In the Lichtenstein dynasty, for example, the title of prince is shared by all members of the dynasty, but the rule of the principality descends to one person by agnatic primogeniture. So there are many princes of the Lichtenstein dynasty at any time but only one ruling and reigning prince of Lichtenstein at a time.
Many titles are granted so a higher title goes by primogeniture and a lower title goes to all agnatic members of the grantee's descendants. So the dynasty might have one duke and several lower ranking princes (or vice versa) or it might have one duke at a time and several counts, and so on in various other combinations.
As nearly as I can tell, it is common to describe the heir to the Duchy of X or Principality of Y as the hereditary duke of X or the Hereditary Prince of Y.

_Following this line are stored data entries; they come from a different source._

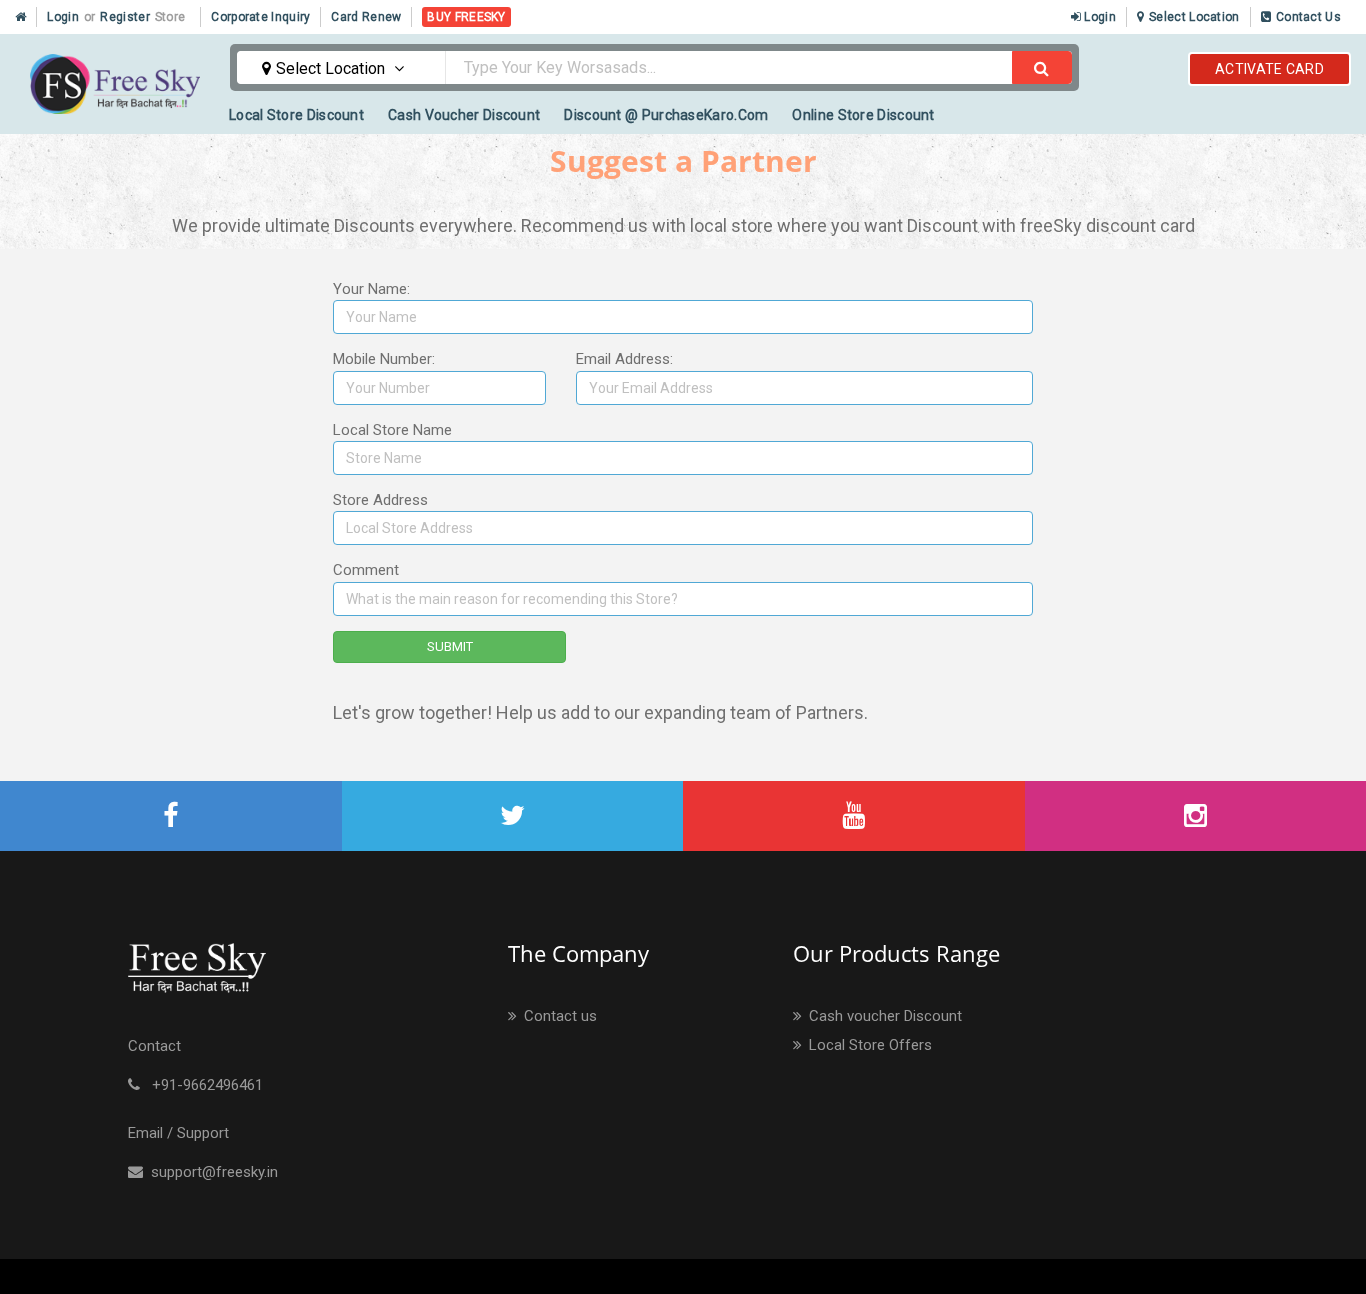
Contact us (558, 1016)
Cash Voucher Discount (464, 115)
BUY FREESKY (466, 17)
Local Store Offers (868, 1045)
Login (63, 17)
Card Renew (366, 17)
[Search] (1042, 67)
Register (124, 17)
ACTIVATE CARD (1269, 69)
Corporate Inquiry (260, 17)
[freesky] (171, 816)
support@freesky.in (210, 1172)
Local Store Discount (296, 115)
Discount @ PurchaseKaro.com (666, 115)
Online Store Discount (863, 115)
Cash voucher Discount (883, 1016)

In the UK it is common for a noble to have a number of different titles. The Duke of A might be in full Duke of A, Marquess of B, Earl of C and D, Viscount of E, and Baron of F, G, H, and I, for example. So it is common to call a Duke's eldest son and heir apparent by the next senior title the Duke has - but that is just a courtesy title. So the Duke of A's heir could be called by the courtesy title of Marquess of B. And I guess the Duke's senior grandson could be called the Earl of C, and his senior great grandson could be called the Viscount of E, and his senior great great grandson could be called the Baron of F.
PS missing a letter from my keyboard.
added 03-20-2020 I put in the missing "w"s.